Der Asteroid ist benannt nach Ilmatar, einer Figur aus der finnischen Mythologie, die die Tochter der Luft symbolisiert, die Erde, Himmel, Sonne, Mond und Sterne hervorbrachte. Die Benennung erfolgte durch Adalbert Krueger (1832–1896), den Herausgeber der Astronomischen Nachrichten, der erklärte: „In Bezug auf (330) wünscht der Entdecker, dass ich den Namen vorschlagen solle.“ Dieser Asteroid wurde jedoch später mit der bereits bekannten (298) Baptistina identifiziert. Der Name „Ilmatar“ wurde schließlich 1901 auf (385) übertragen. Krueger hatte mehrere Jahre in Finnland verbracht und kam 1862 nach Helsingfors, daher die Namenswahl. Zuvor war er Assistent von Friedrich Wilhelm August Argelander in Bonn gewesen. 1876 ging er nach Gotha.
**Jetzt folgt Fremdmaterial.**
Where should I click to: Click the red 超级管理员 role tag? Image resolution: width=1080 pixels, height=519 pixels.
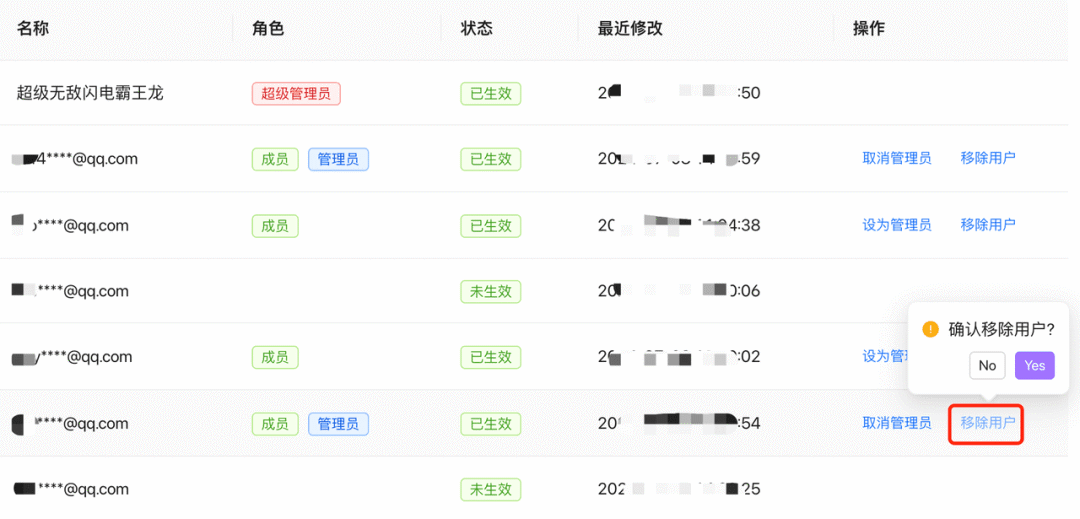pyautogui.click(x=296, y=94)
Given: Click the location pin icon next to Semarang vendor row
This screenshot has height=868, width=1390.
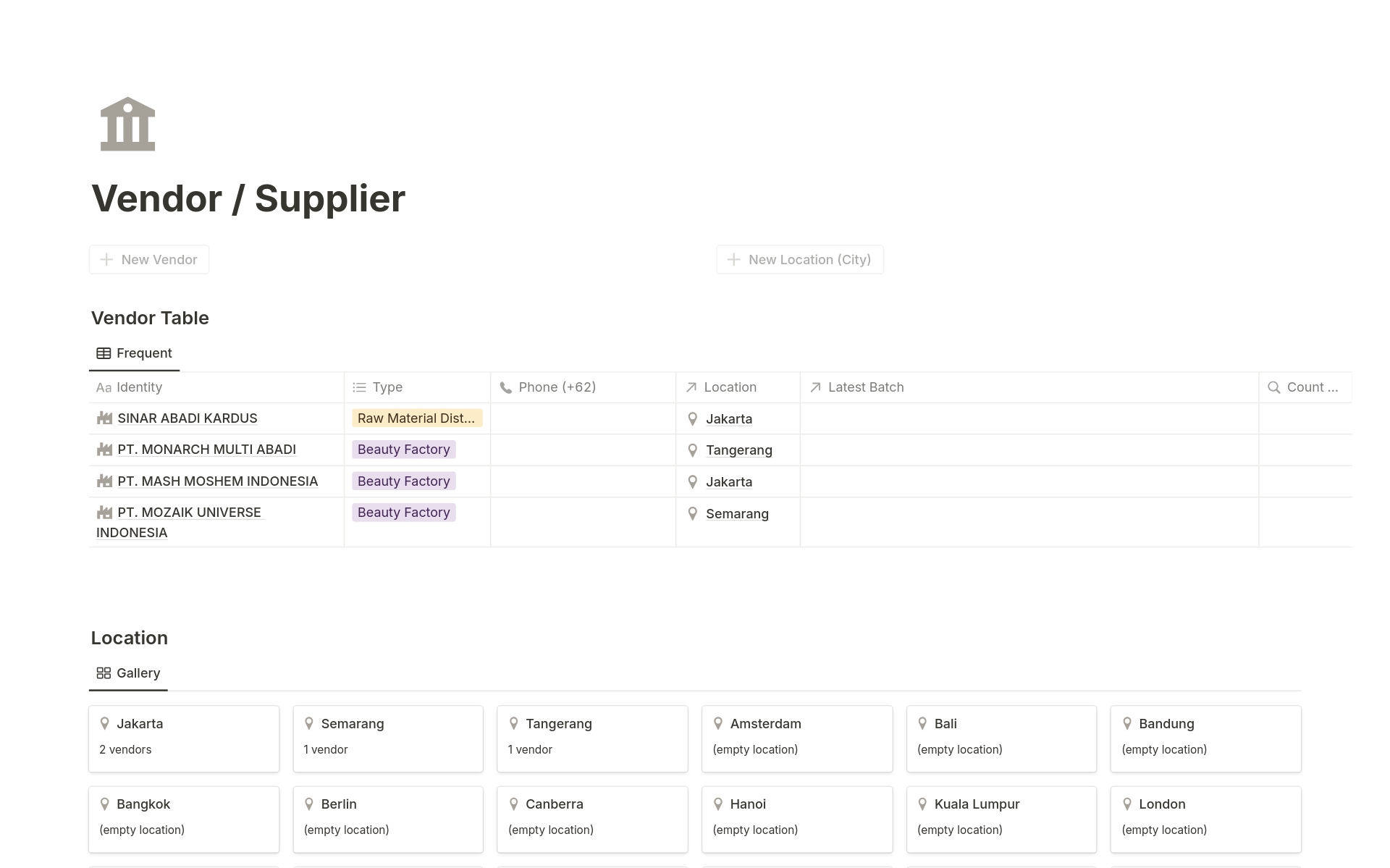Looking at the screenshot, I should [692, 513].
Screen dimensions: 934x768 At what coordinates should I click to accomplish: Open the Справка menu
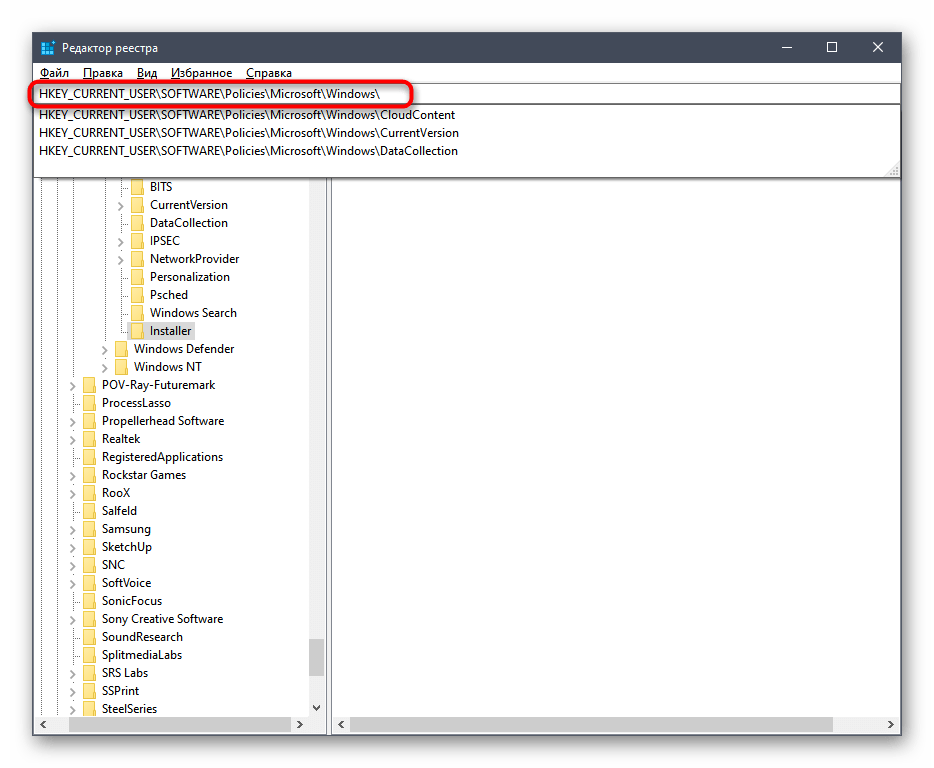268,73
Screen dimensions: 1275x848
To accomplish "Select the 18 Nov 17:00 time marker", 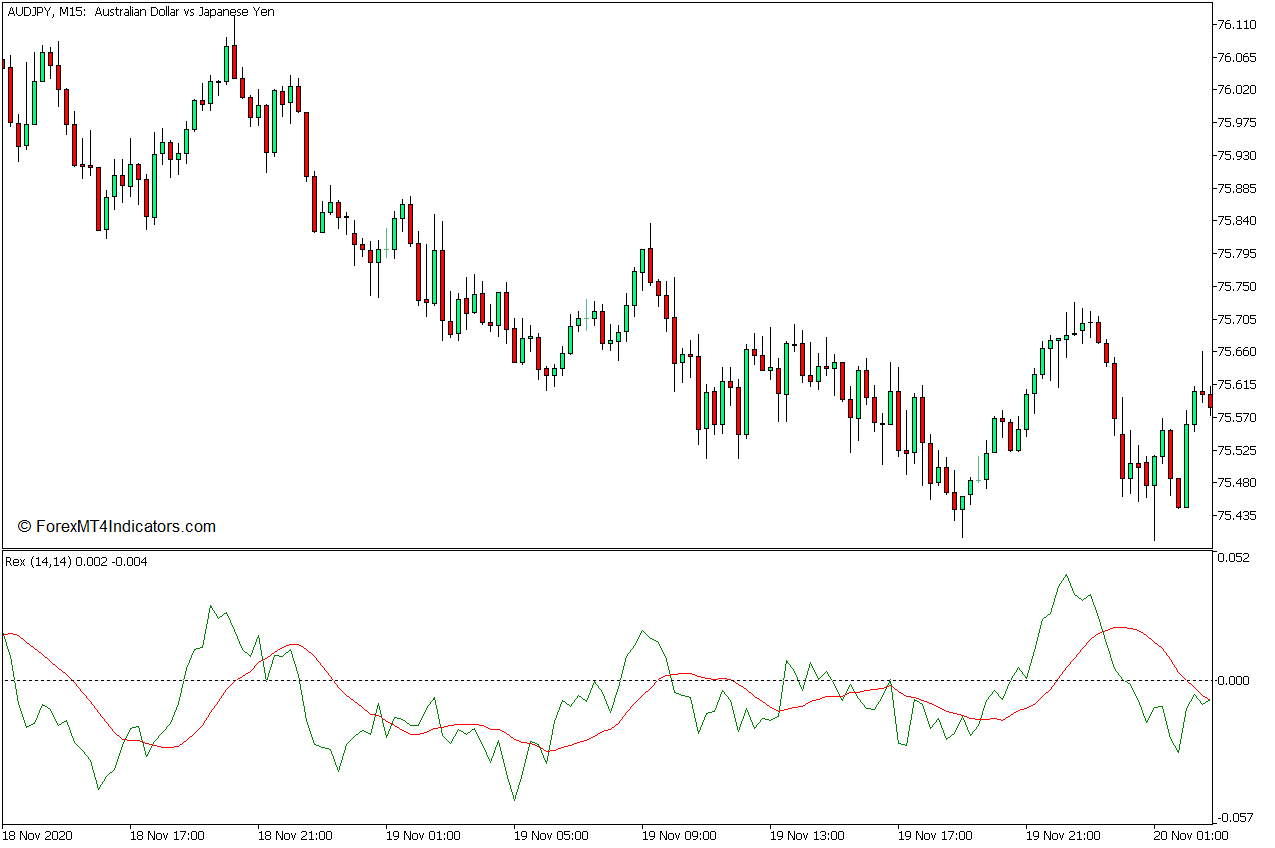I will pos(167,835).
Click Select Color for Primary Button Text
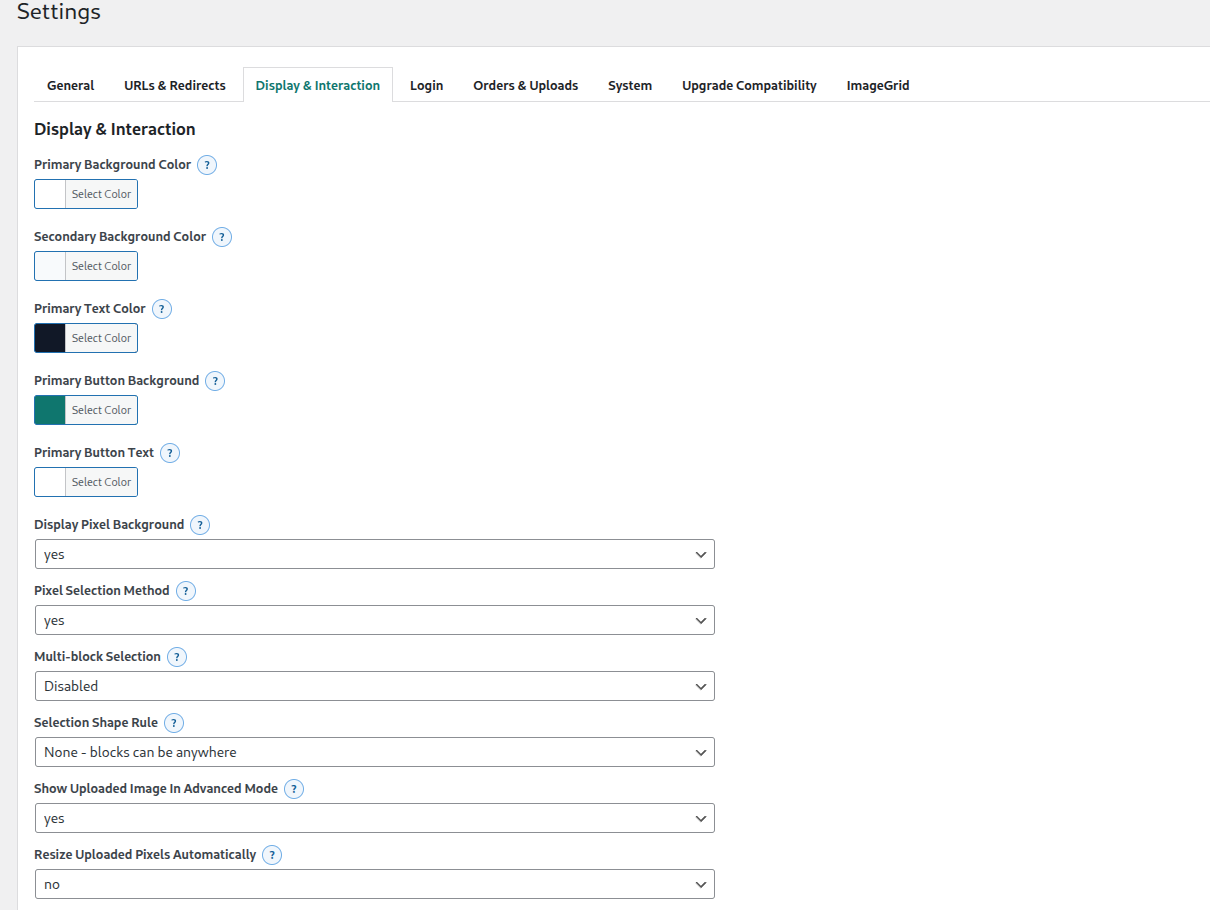Screen dimensions: 1210x910 point(101,482)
Er bestimmte eine Reihe von Sternparallaxen und veröffentlichte 1893 einen Katalog von über 2000 roten Sternen.

  1. A. Krueger: Benennung der von Dr. M. Wolf entdeckten Planeten (323), (325) und (330). In: Astronomische Nachrichten. Band 130, Nr. 3106, 1892, Sp. 159–160 (online).